Frustum projection carifications

hi,
i am learning about frustum projections. i believe i have the basic idea understood, it takes fragments between the near plane and far plane and scales them depending on their z values and then projects them on the near plane. but what is meant by “the asymmetric frustum”? is this when a frustum is viewing something at an angle or is it simply when the line running through the frustum is parallel to the z axis just at a different x and y value? also do frustums have anything to do with the effect in almost all 3d games where you can see more of the edges of a 3d object the further away from the viewing center they are?
thanks much

In terms of glFrustum an asymmetric frustum is one where abs(left) != abs(right) or abs(top) != abs(bottom). The result is that the line from the eye point to the center of the near plane is not orthogonal to the near plane. One use case for these frusta (sp?) is for stereoscopic projections where one uses projections that are shifted a bit to the left/right for the left/right eye respectively.

Kk, but what do you mean by abs?

Sorry, it’s absolute value.

Kk thanks)():$:):6

Does the frustum give you the 3d effect of seeing the edges of a 3d object more the further off center it is?

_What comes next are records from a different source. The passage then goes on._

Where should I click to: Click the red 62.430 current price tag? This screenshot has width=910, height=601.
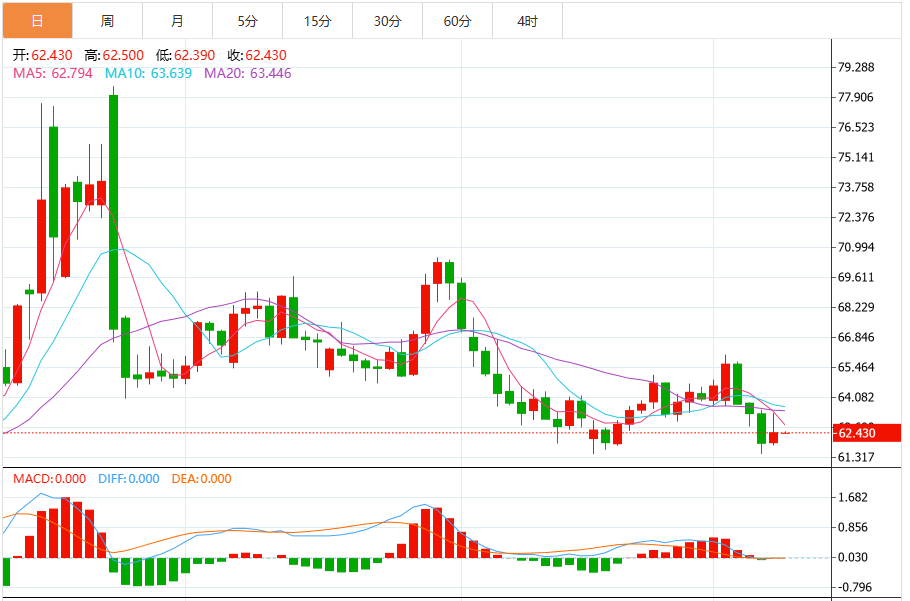pyautogui.click(x=868, y=433)
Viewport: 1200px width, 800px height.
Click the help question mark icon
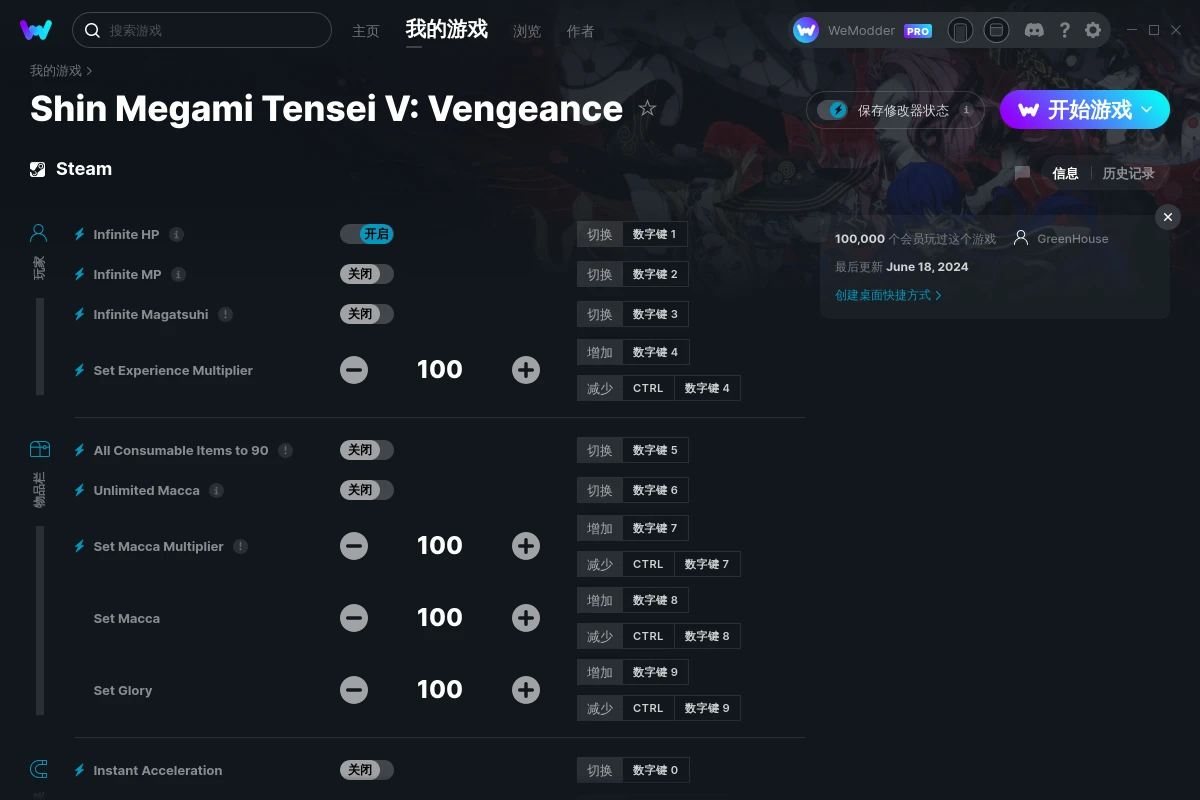(x=1065, y=30)
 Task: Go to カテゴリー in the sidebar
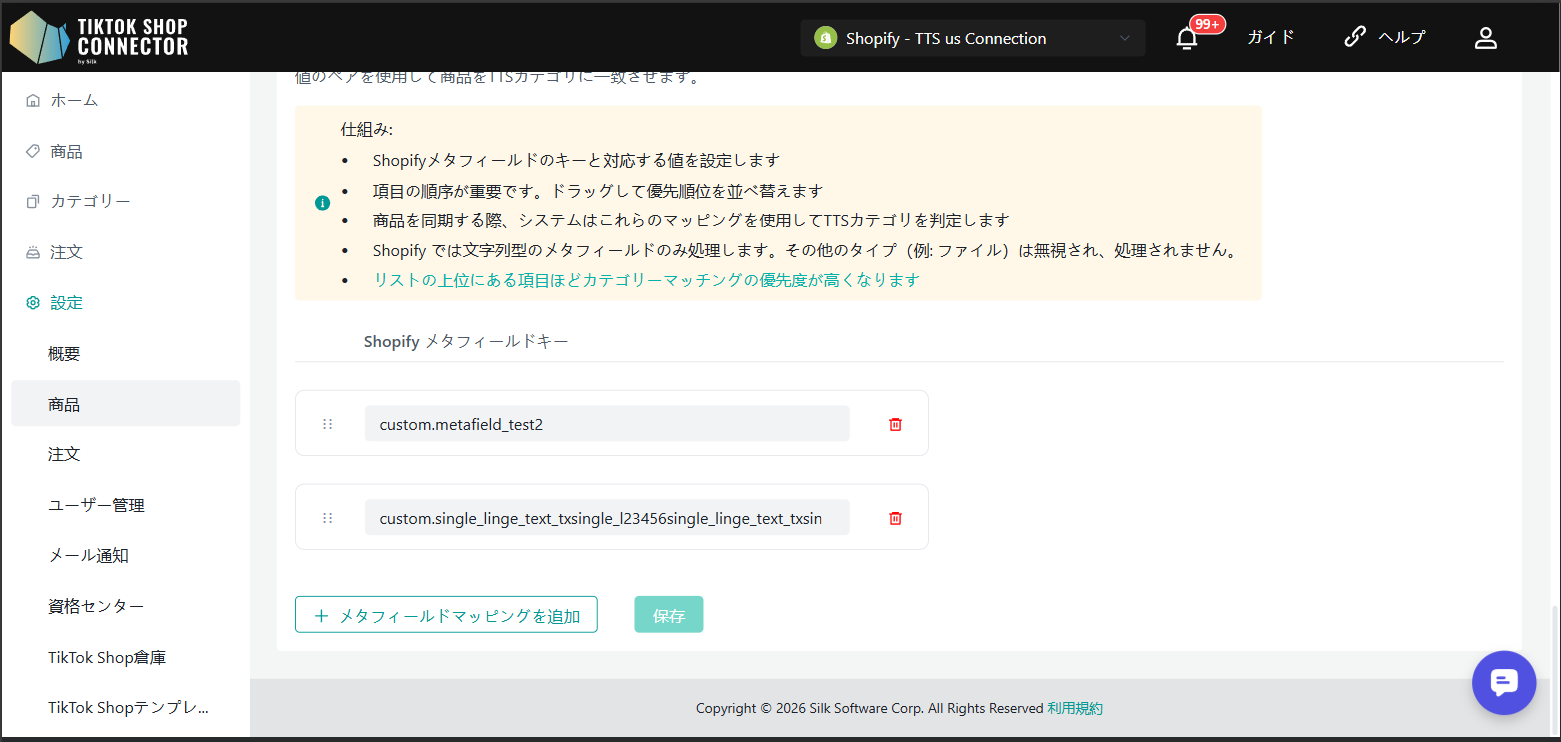pyautogui.click(x=90, y=202)
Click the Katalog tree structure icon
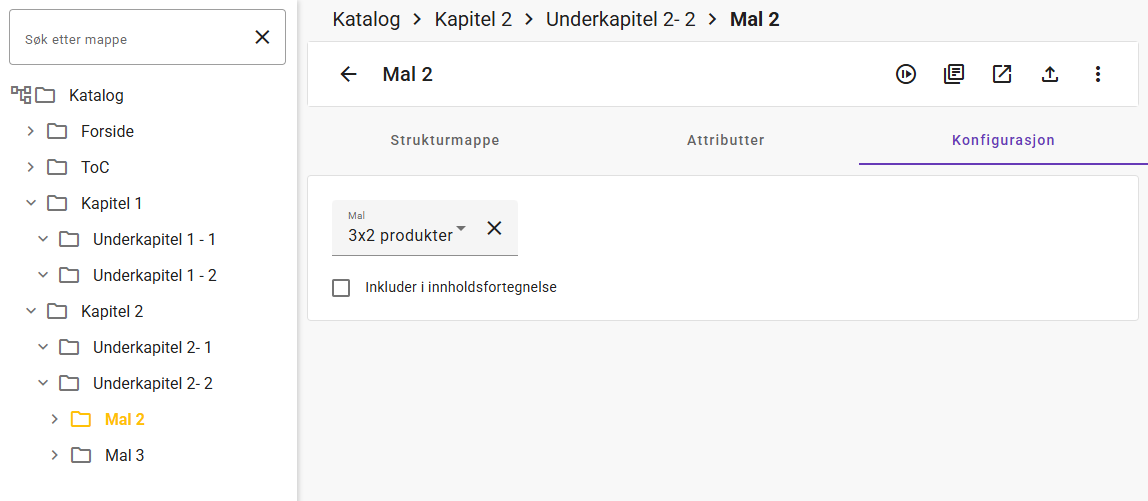1148x501 pixels. [x=20, y=95]
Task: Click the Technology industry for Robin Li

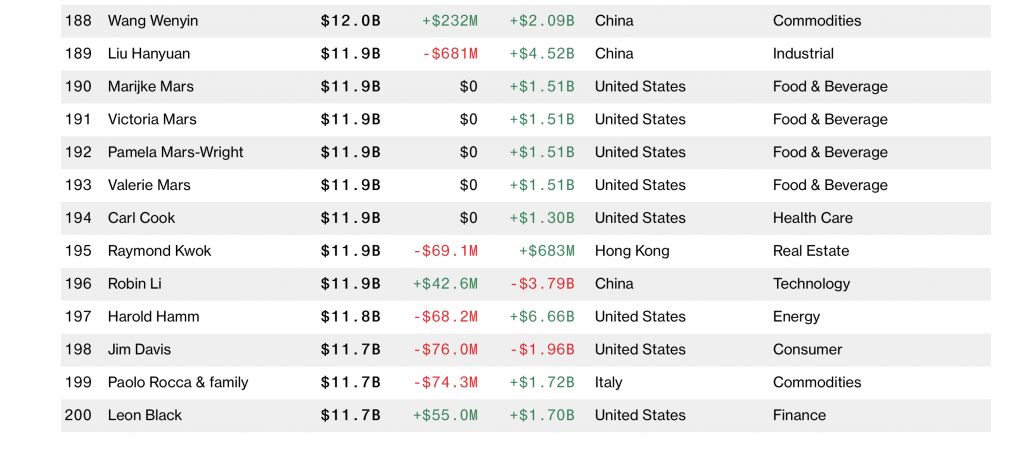Action: coord(811,284)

Sorry, no idea what effect you are describing, I’ve never noticed anything happening to the edges of an object depending on where it is relative to the eye point. You see different parts of an object when it moves inside the view frustum, just like your eyes see different parts of an object when it moves inside your field of view.

That’s a consequence of perspective projection. With a parallel projection, moving the object in 3D simply moves its 2D projection, it doesn’t change the shape of the projected image.

The term “frustum” refers to the shape of the visible region (a pyramid with the top cut off) when using a perspective projection. When using a parallel projection, the visible region is a parallelepiped (typically a cuboid).